The subject of duty has been deeply imprinted in my mind this week. It relates to the idea of expectations and roles, passed down by family and society.

I went back to see my parents in London, where I also reconnected with the works of my grandfather, Delwar Hussain Chowdhury. Before his death in 1977, he wrote many poems that my father compiled after his death.

My grandfather, was a regional inspector, posted down in Barishal, Bangladesh. In 1942, he received a telegram that his father – my great-grandfather – was nearing death. My grandfather returned back to our ancestral home in Noorpur, Sylhet. Here, he promised my great-grandfather that he would continue the Chowdhury legacy and inherit the responsibility of governing the land.

My grandfather handed in his resignation. It was at first rejected. Instead, he was offered a prestigious role as Port Commissioner of Chittagong Port. This was the biggest port in Bengal. My grandfather turned down this offer. Instead, he would live his life fulfilling his promise.

I never met my grandfather. He died 16 years before I was born. I didn’t know much about him until recently. I’ve only really come into deeper contact with our family history since working with my father on his biography.

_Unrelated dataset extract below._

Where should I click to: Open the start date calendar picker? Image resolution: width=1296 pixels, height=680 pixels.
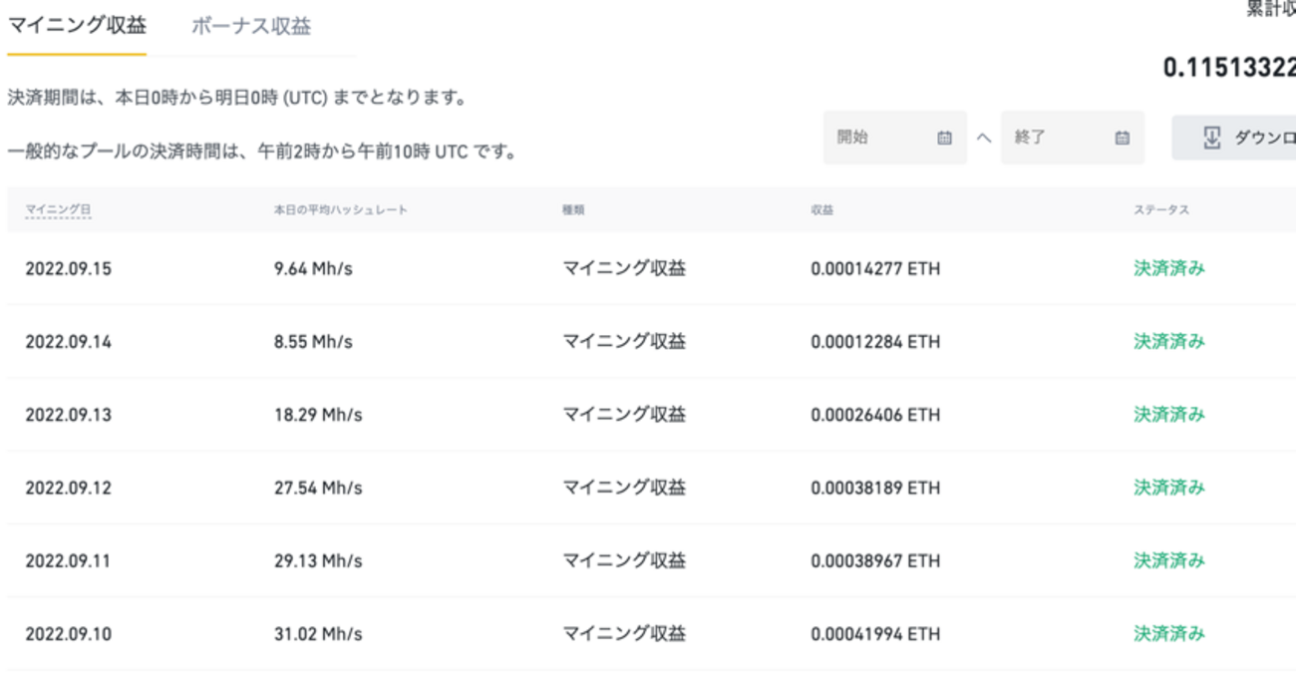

I’ve spent some time reading through what my grandfather had written. It’s been very rich to reconnect with my ancestral history. He was clearly very intelligent and a moral person. It is reflected in his writing, as well as how he lived his life.


জ্ঞানোদয়

কোথায় ছিলেরে জ্ঞান কোথা হতে এলে তিপ্পান্ন বয়সে এসে প্রথম দেখা দিলে ছিলে তুই আশেপাশে মোরে লুকাইয়া চালিয়েছ শরিফদেরে মোরে ছাপাইয়া।

একাদশ মাসে মালিক পিতৃ গৌরব ট্রাস্টি হলেন একেলা আপন রক্তে একার অর্থে বয়ে ছিলাম ঝামেলা। অর্থ গেল উপাস এলো ঋণ সাথি মোর তোর উদয়ে আঁধার হলো সবই দেখি পর।

আগস্ট, ১৯৫৫

দেলওয়ার হোসেন চৌধুরী

Wisdom’s Awakening

Where was wisdom, and from where did it arrive? At the age of fifty-three, I saw it come alive. You were always nearby, yet were concealed from me But through the Prophets’ guidance, you taught my eyes to see

In the eleventh month, the father stood alone in trust. Within my blood there flowed hardship, loss and dust. In hunger and poverty, debt walked close to me With your rising, the darkness lifted, and now I finally see

August, 1955

By Delwar Hussain Chowdhury


Reconnecting with his poetry was heavier than I expected. His writing betrayed the difficulties he had in his life. He spoke about the loneliness of leadership, bemoaned the degradation of morals, and wrote about uncomfortable issues such as family betrayals.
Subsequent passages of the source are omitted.